Ubuntu
mumax3 package

mumax3 test suite fails against glibc 2.38

Bug #2032624 reported by Simon Chopin on 2023-08-22

This bug affects 1 person

	Status	Importance	Assigned to
GLibC	New	Medium	sourceware-bugs #30909
cbmc (Ubuntu)	New	Undecided	Unassigned
cxref (Ubuntu)	New	Undecided	Unassigned
gauche-c-wrapper (Ubuntu)	New	Undecided	Unassigned
glibc (Ubuntu)	In Progress	Medium	Unassigned
mumax3 (Ubuntu)	New	Critical	Unassigned
nvidia-nccl (Ubuntu)	New	Undecided	Unassigned
rocm-hipamd (Ubuntu)	New	Undecided	Unassigned
stdgpu-contrib (Ubuntu)	New	Undecided	Unassigned

Bug Description

The autopkgtests fail with the following error:

921s nvcc -std=c++03 -ccbin=/usr/bin/cuda-gcc --compiler-options -Werror --compiler-options -Wall -Xptxas -O3 -ptx -arch=compute_50 -code=sm_50 copypadmul2.cu -o copypadmul2_50.ptx
922s /usr/include/aarch64-linux-gnu/bits/math-vector.h(30): error: identifier "__Float32x4_t" is undefined
922s
922s /usr/include/aarch64-linux-gnu/bits/math-vector.h(31): error: identifier "__Float64x2_t" is undefined
922s
922s /usr/include/aarch64-linux-gnu/bits/math-vector.h(40): error: identifier "__SVFloat32_t" is undefined
922s
922s /usr/include/aarch64-linux-gnu/bits/math-vector.h(41): error: identifier "__SVFloat64_t" is undefined
922s
922s /usr/include/aarch64-linux-gnu/bits/math-vector.h(42): error: identifier "__SVBool_t" is undefined

Marking as critical as this blocks the glibc transition.

Tags:

CVE References

Simon Chopin (schopin) on 2023-08-22

Changed in glibc (Ubuntu):
importance:	Undecided → Critical
tags:	added: update-excuse
tags:	added: foundations-todo

Revision history for this message

Mitchell Dzurick (mitchdz) wrote on 2023-08-23:

This commit https://sourceware.org/git/?p=glibc.git;a=commit;h=cd94326a1326c4e3f1ee7a8d0a161cc0bdcaf07e added the file `sysdeps/aarch64/fpu/bits/math-vector.h.

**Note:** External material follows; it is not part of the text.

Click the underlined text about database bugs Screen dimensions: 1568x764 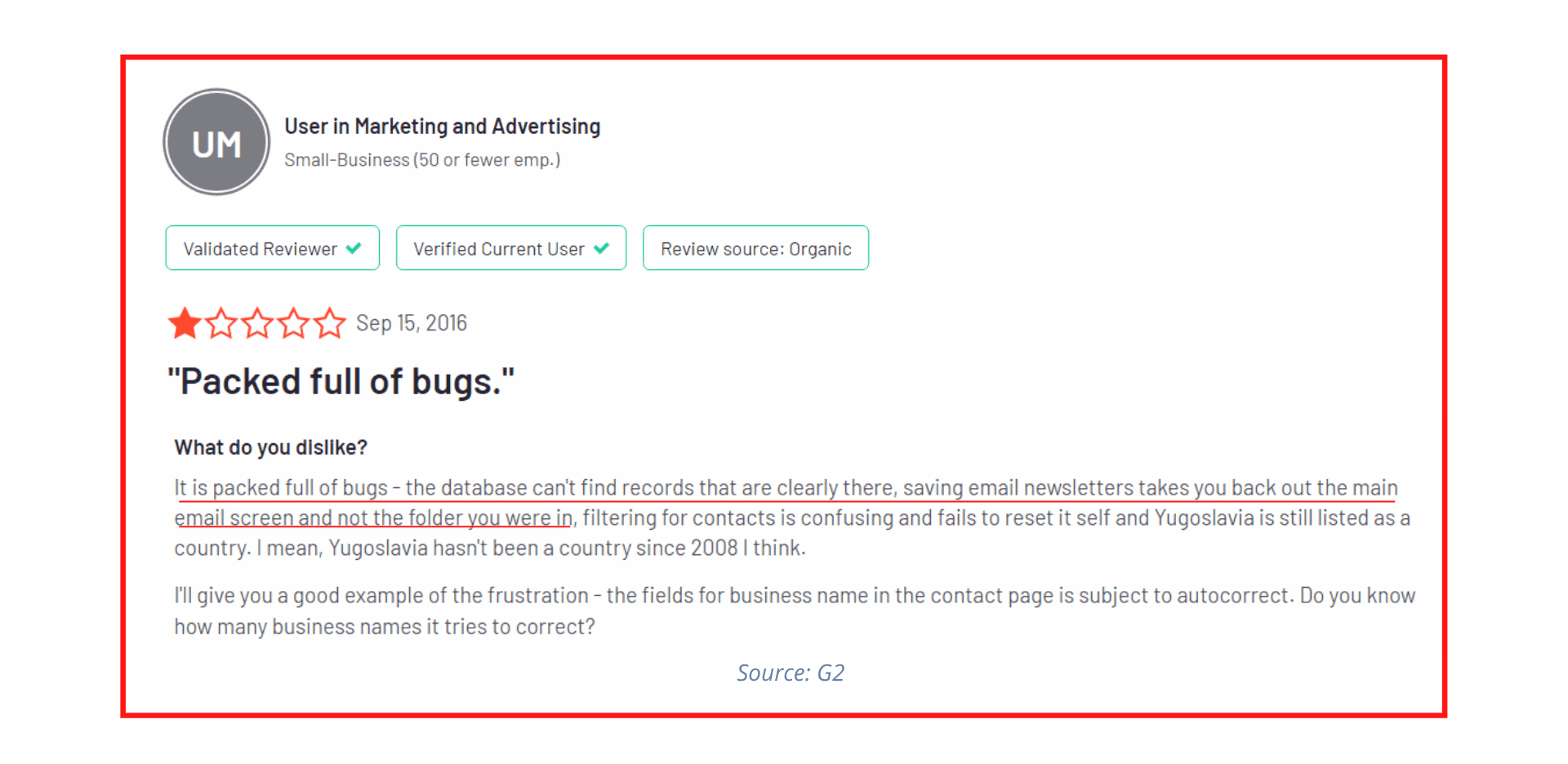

On a mantic system, the header file gets placed at /usr/include/aarch64-linux-gnu/bits/math-vector.h, which used to do only a single thing for aarch64, which was:
#include <bits/libm-simd-decl-stubs.h>

And after the commit, a few types are added such as

#if __GNUC_PREREQ(9, 0)
# define __ADVSIMD_VEC_MATH_SUPPORTED
typedef __Float32x4_t __f32x4_t;
typedef __Float64x2_t __f64x2_t;
...

Simply commenting out the new types is enough to fix this issue, but completely removing the newly added support for libmvec is not a great idea.

Perhaps nvidia-cuda-toolkit-gcc needs to be rebuilt with support for these types?

Revision history for this message

Graham Inggs (ginggs) wrote on 2023-08-23:

The nvidia-cuda-toolkit-gcc package only contains the /usr/bin/cuda-g++ and /usr/bin/cuda-gcc wrappers and has a dependency on the highest supported g++, currently g++-12.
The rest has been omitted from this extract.